Online video revenues in MENA are expected to grow between 22% and 35% annually until 2021, according to a report by audit firm EY titled Videonomics.
“The region’s digital consumption growth is among the highest in the world,” says Ahmed Reda, MENA Telecommunication, Media and Technology Leader at EY. “A large youth population, fast-improving mobile connectivity and a flood of new streaming platforms into the market will continue to drive this growth over the next few years.”
The report adds that there is a trend towards a new generation of cord cutters who are moving directly to digital subscription. Digital video revenue is projected to grow from 9.6% of total video revenue in 2017 to 17.3% by 2021, with subscription and transactional revenues making up 45% of the digital segment.
Historically, free to air channels have dominated the region’s television market, with more than 90% of viewership coming from free to air channels in markets like the U.A.E., K.S.A. and Egypt. As a result, revenue has been centered around advertising, and although the region has added approximately 500 free to air channels in the last decade, they have experienced slow ad revenue growth. This indicates that the ad market may be nearing saturation, as it recorded negative growth in 2016 and 2017.

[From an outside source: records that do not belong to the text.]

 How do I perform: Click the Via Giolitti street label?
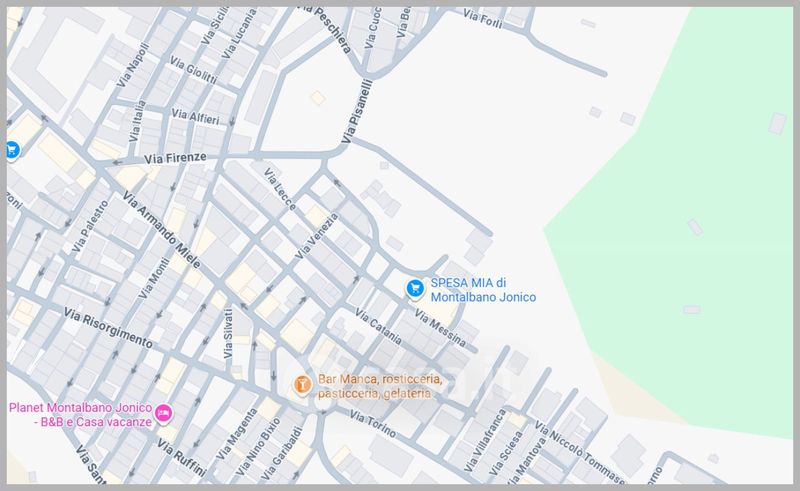[x=193, y=74]
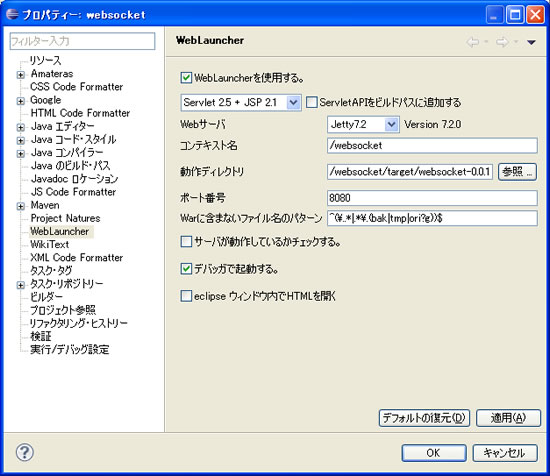Viewport: 550px width, 476px height.
Task: Open the Servlet 2.5 + JSP 2.1 dropdown
Action: pos(293,103)
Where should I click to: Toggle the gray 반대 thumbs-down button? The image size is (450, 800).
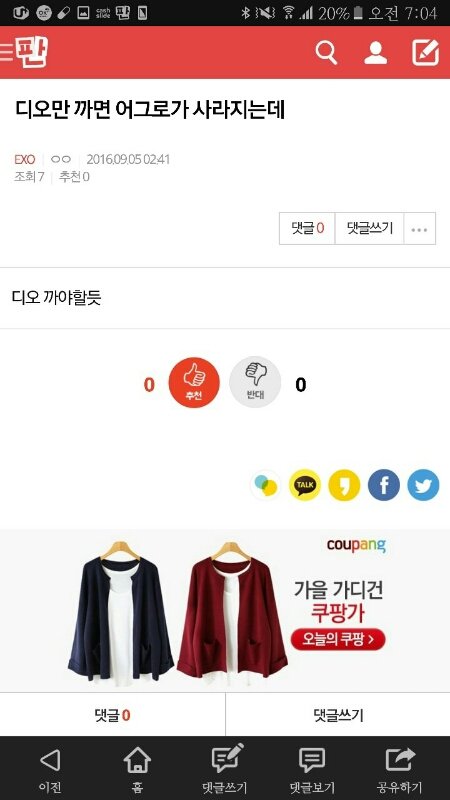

“To ride this new wave, content creators will need to focus on multi language offerings, partnerships across the video value chain, analytics and customer centricity,” says Nripendra Singh, the director of media and entertainment for EY Africa, India and the Middle East.
But trends vary in different MENA markets; around 15% of Jordanian households regularly watch videos online, compared to around 42% in the U.A.E. The MENA region is also increasingly consuming videos through mobiles. According to Google data, there has been a 90% year-on year growth in mobile video consumption while YouTube watch time in the region has been rising by 60% year on year.